Post by Iwannaplato »

iambiguous wrote: Tue Oct 15, 2024 1:25 am
Iwannaplato wrote: Mon Oct 14, 2024 10:24 am
iambiguous wrote: Mon Oct 14, 2024 5:15 am Did I discuss this example with him? To be honest, I think I did, but maybe not. Please note the gist of his argument.
I mean, Jusus, Now Phyllo is your secretary.
In recent times I have presented arguments here - two posts in a row.....
viewtopic.php?p=732442#p732442
and at ILP here
https://www.ilovephilosophy.com/t/thoug ... =greenfuse
Here's where you chose not to respond to my issue and exactly as I predicted shifted the issue from determinism and responsibility to conflicting goods.
https://www.ilovephilosophy.com/t/thoug ... =greenfuse

Here was my response to your refusal to interact with my post
https://www.ilovephilosophy.com/t/thoug ... =greenfuse

Here you did not interact with my example of holding someone responsible in a determistic universe, yet again
https://www.ilovephilosophy.com/t/thoug ... =greenfuse

Here, I pointed this out
https://www.ilovephilosophy.com/t/thoug ... =greenfuse

And here, amazingly, your response is that you don't remember what I brought up, but you make a couple of assertions as if they apply, without even bother to find the example and argument I gave
THAT WAS IN RESPONSE TO YOUR REQUEST.
https://www.ilovephilosophy.com/t/thoug ... =greenfuse

Here, I react to that vague, I haven't really read you post counterargument or perhaps assertoin
https://www.ilovephilosophy.com/t/thoug ... =greenfuse

And then I gave up trying to get you to respond to my example and argument in that forum.

And here I find you asking PHyllo to give the gist of my argument, like you'e a CEO or Baron, who can't really be bothered to read something he asked someone to write.
Posting in three different philosophy forums now, there's no way I'm going to wade through all that. At least not until my brain compels me to.

So, let's cut to the chase. This guy with the hammer...?
Two forums. Why not wade through either of the first posts (in this forum two in a row) or the first that you refused to respond to in ILP? The rest are just me pointing out how you evaded and then asked me and others to repeat what you never responded to. And how precisely confirming my concern shifted the topic from responsbility and determinism to conflicting goods.

So, instead of actually reading and responding, you now want me to repeat my arguments with examples.
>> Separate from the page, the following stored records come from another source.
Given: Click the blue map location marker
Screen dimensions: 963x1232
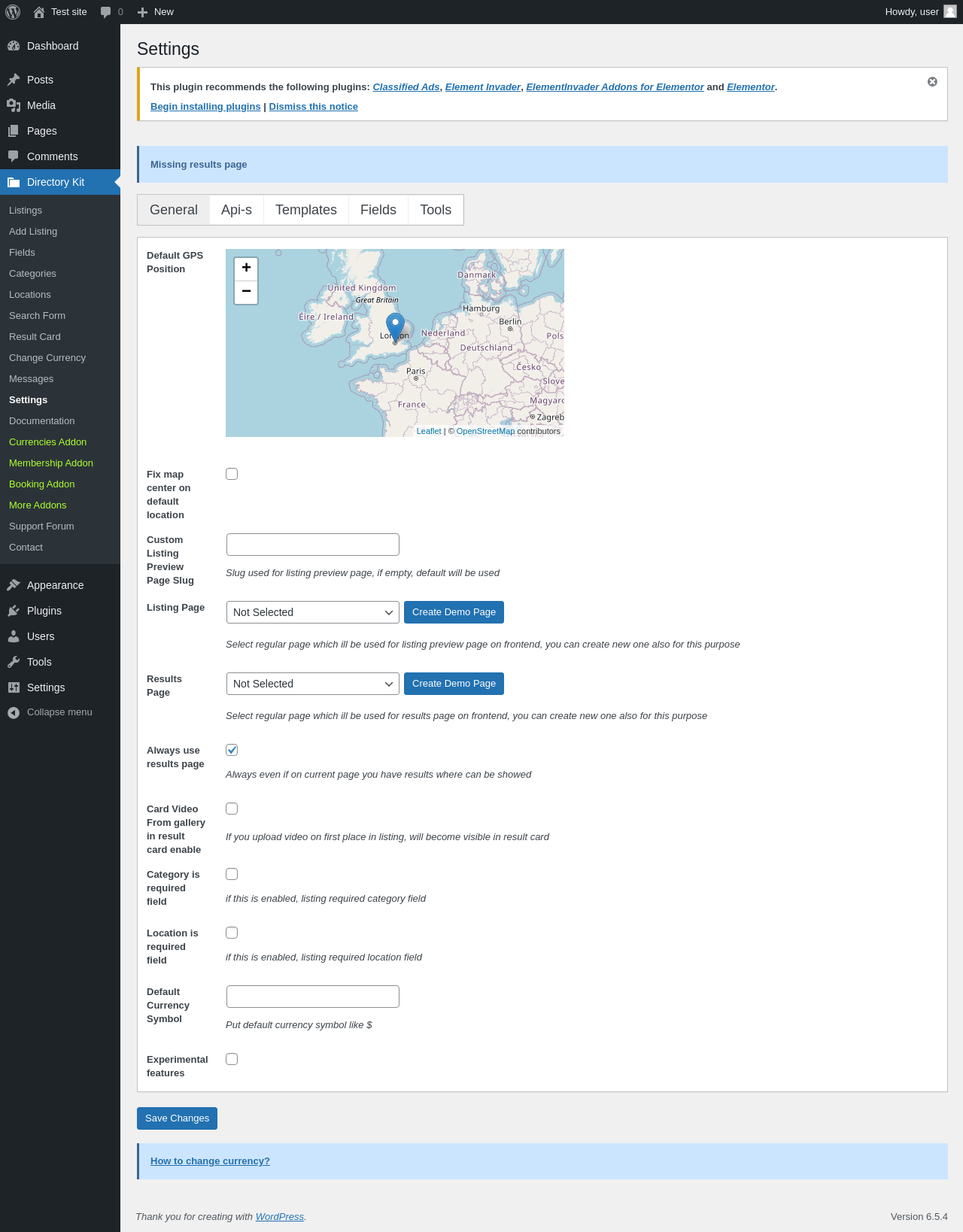Looking at the screenshot, I should click(x=395, y=327).
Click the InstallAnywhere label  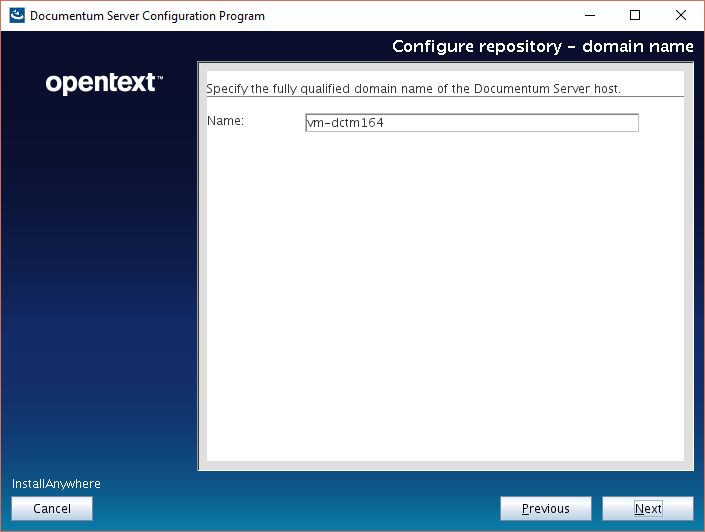(x=56, y=484)
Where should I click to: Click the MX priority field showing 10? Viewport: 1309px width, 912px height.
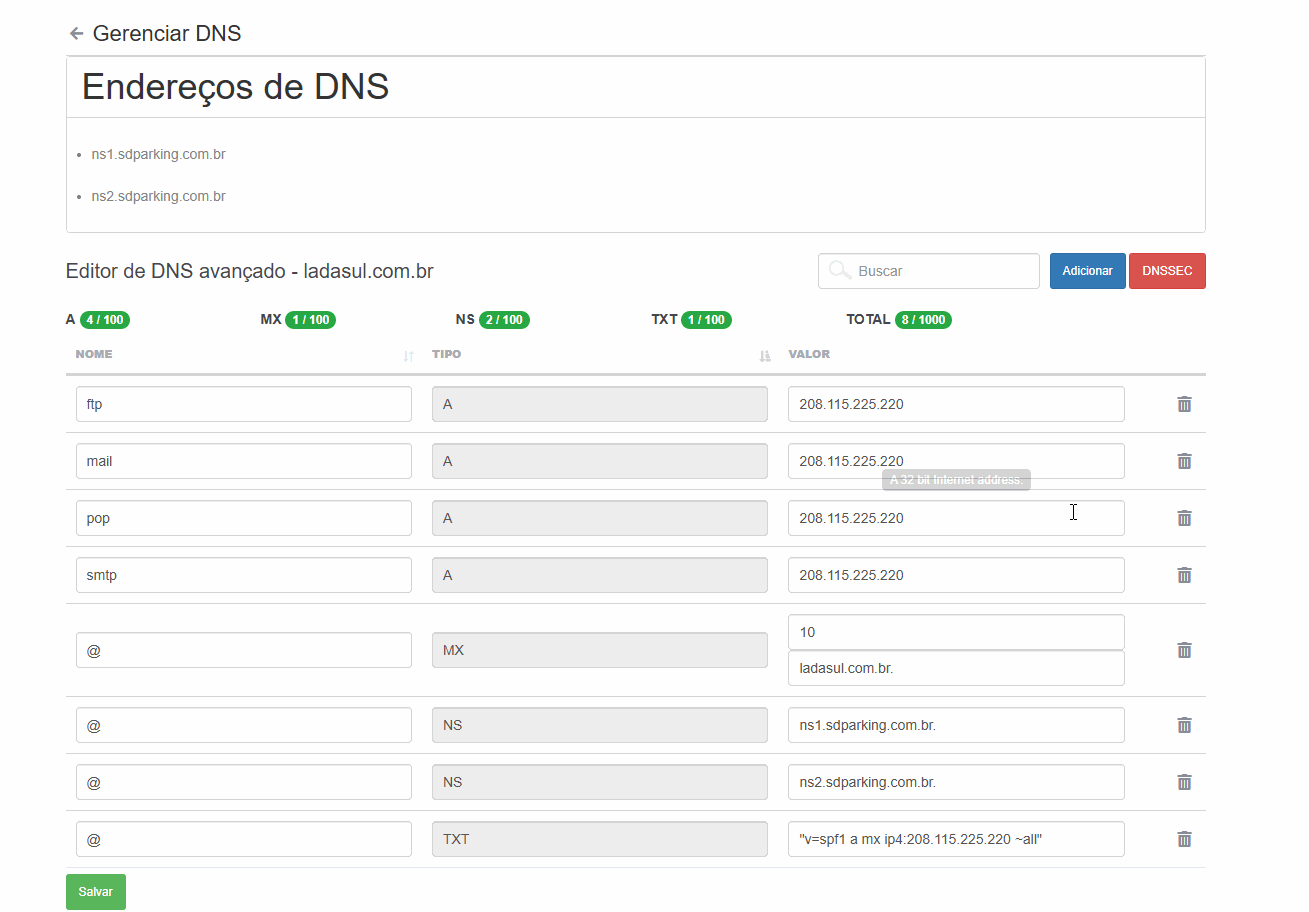click(x=956, y=632)
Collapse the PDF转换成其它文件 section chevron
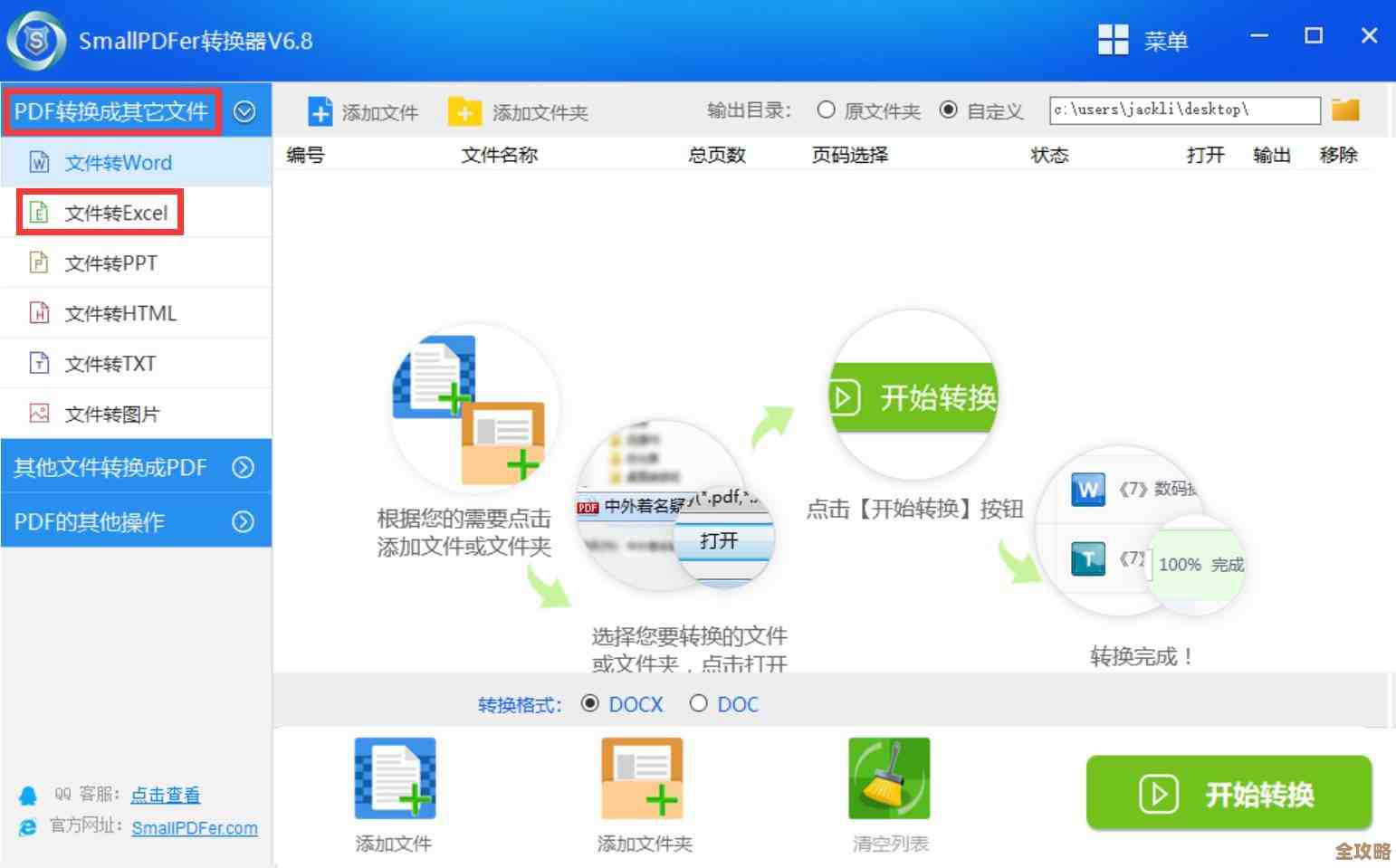 point(244,110)
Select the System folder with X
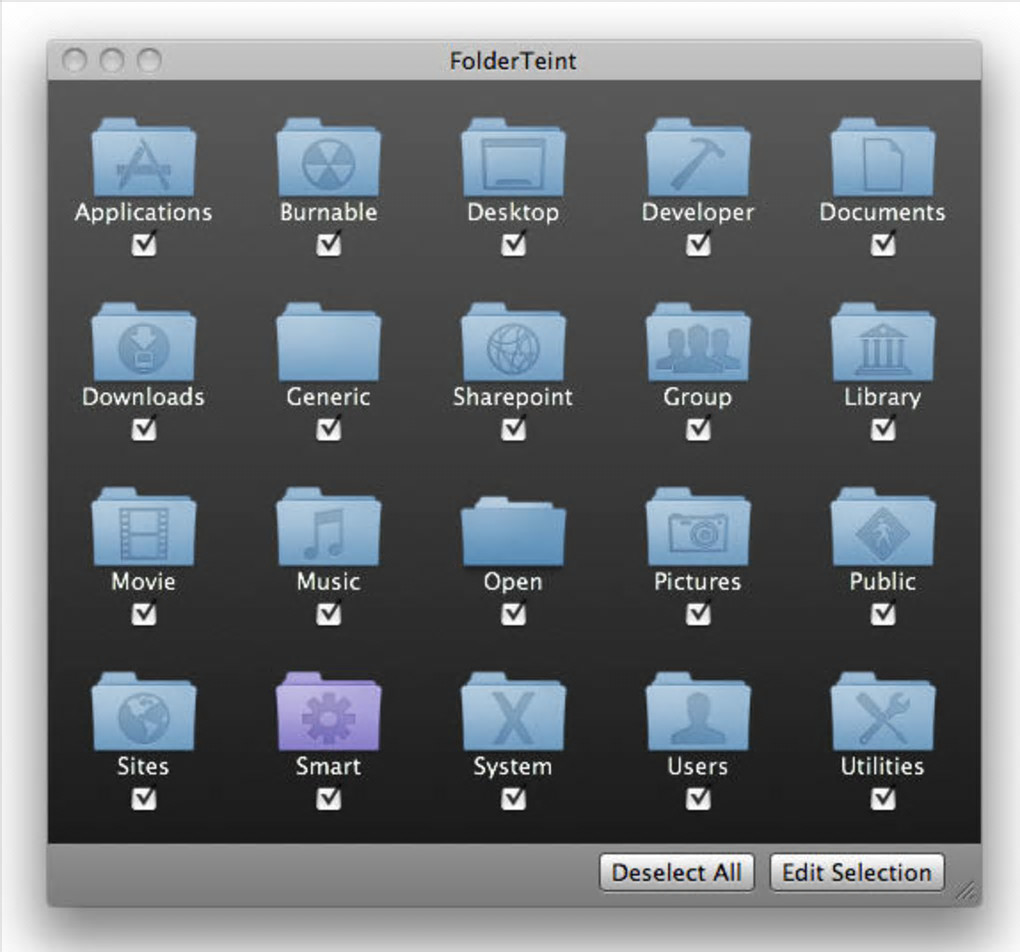The image size is (1020, 952). pos(513,711)

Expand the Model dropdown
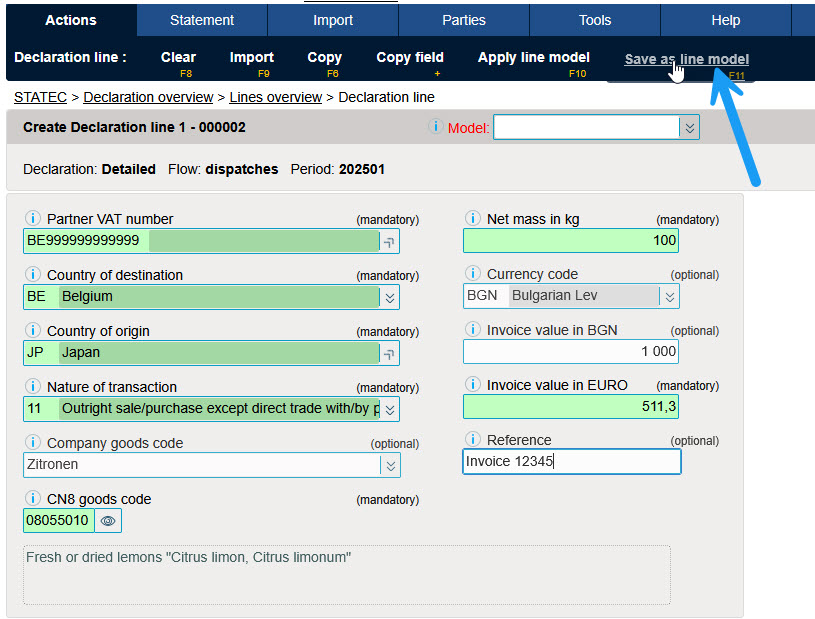(688, 127)
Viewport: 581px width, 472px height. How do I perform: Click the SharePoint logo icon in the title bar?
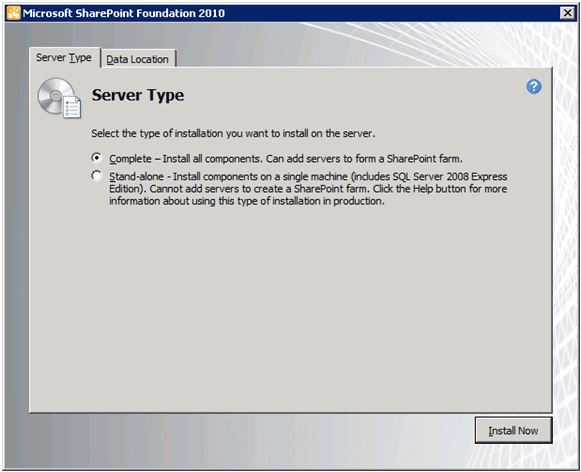coord(13,13)
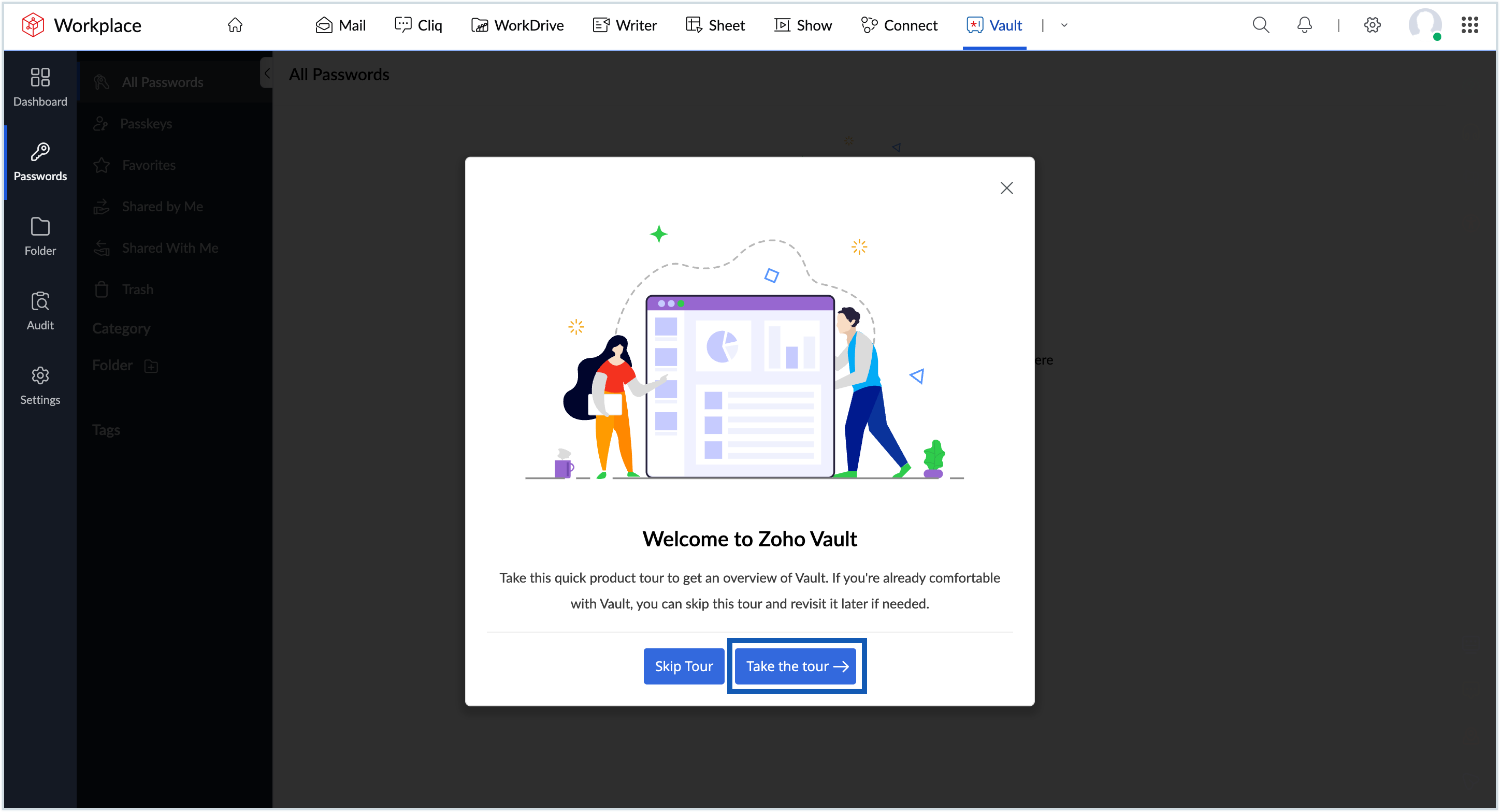Open the app launcher grid
The image size is (1500, 812).
1470,25
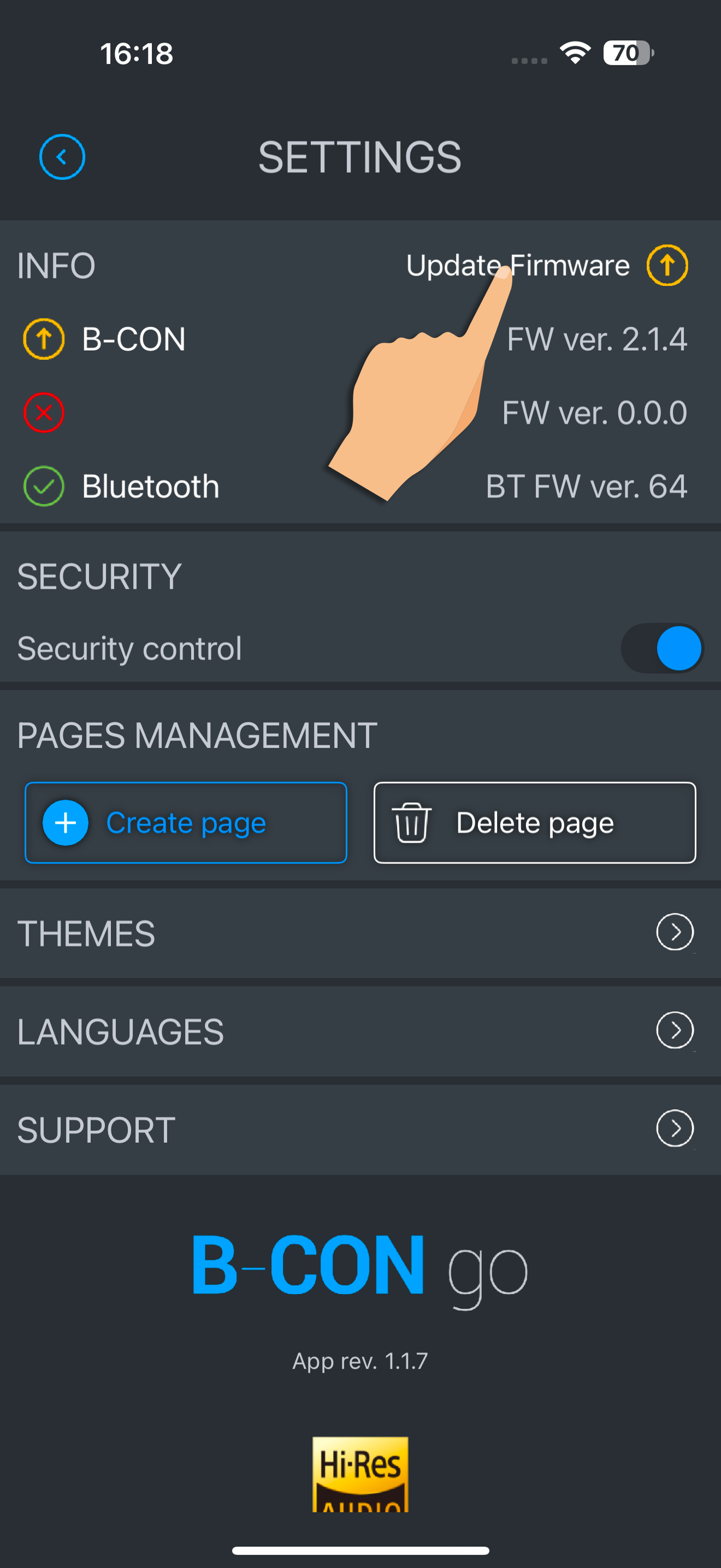The height and width of the screenshot is (1568, 721).
Task: Tap the blue plus icon
Action: tap(66, 823)
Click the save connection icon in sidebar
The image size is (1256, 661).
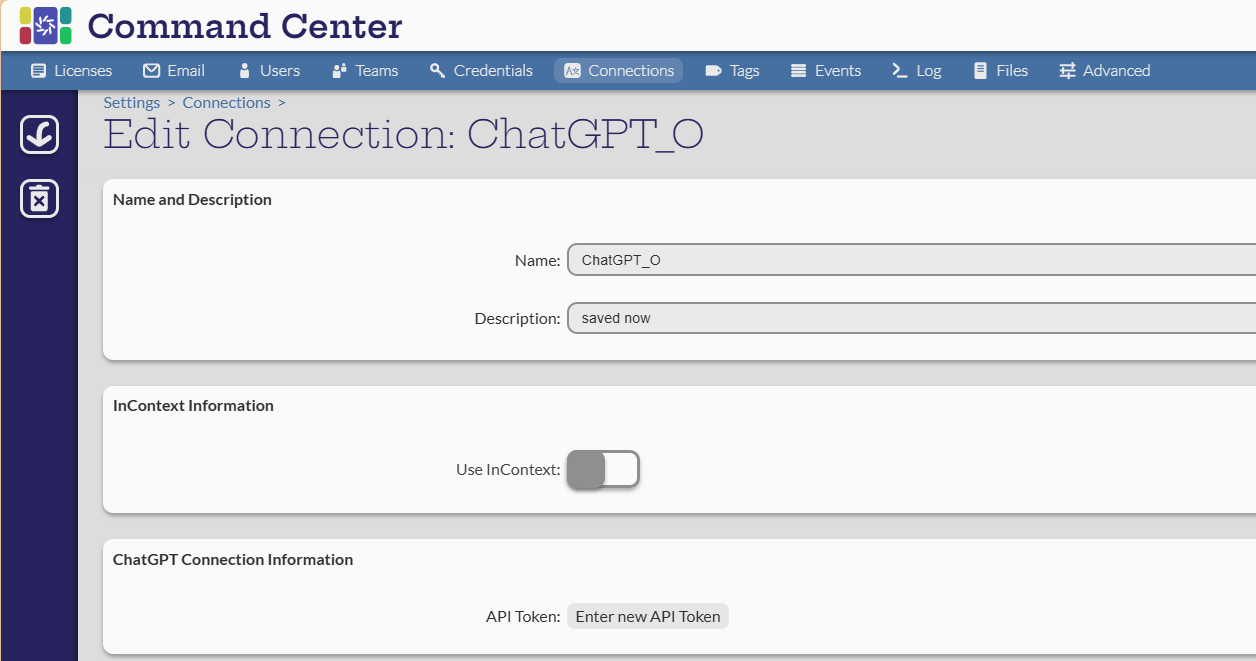39,135
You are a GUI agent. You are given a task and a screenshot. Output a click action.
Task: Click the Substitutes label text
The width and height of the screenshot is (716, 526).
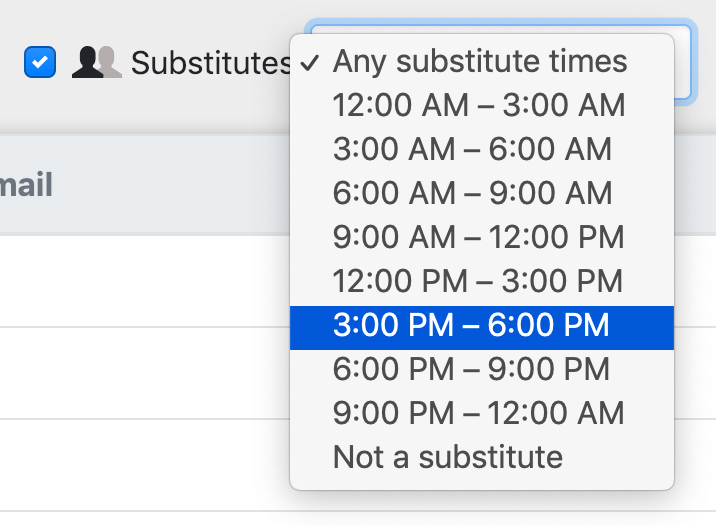[x=211, y=63]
What the fuck is wrong with you?

Why not just say that you come here to show what texts and people's post trigger you to say? That your not very interested in what other people have to say unless they are young and attractive women who you can manage to actually read with some care and not throw just the same Iamb cliches at. That you really don't care what people are actually saying since you are sure it can't change your mind about anything.

I mean, seriously, this is what you say after my trying to get you to respond to a post over at ILP in post after post....
Maybe I missed that post, that example, but from my frame of mind “here and now”, any example you provide about any human interactions is no less but one more inherent component of the only reality there could ever possibly have been.
You complain when people are up in the clouds and say no one has responded to your request. A number of people respond to your request and you continue going on about people being up in the clouds and how you want them to do something as if they haven't done it.

Someone chases you down to get you to respond to what you have requested and you produce this:
Maybe I missed that post, that example, but from my frame of mind “here and now”, any example you provide about any human interactions is no less but one more inherent component of the only reality there could ever possibly have been.
Yes, worth posting twice.
You can't even be bothered to read it and actually respond to it.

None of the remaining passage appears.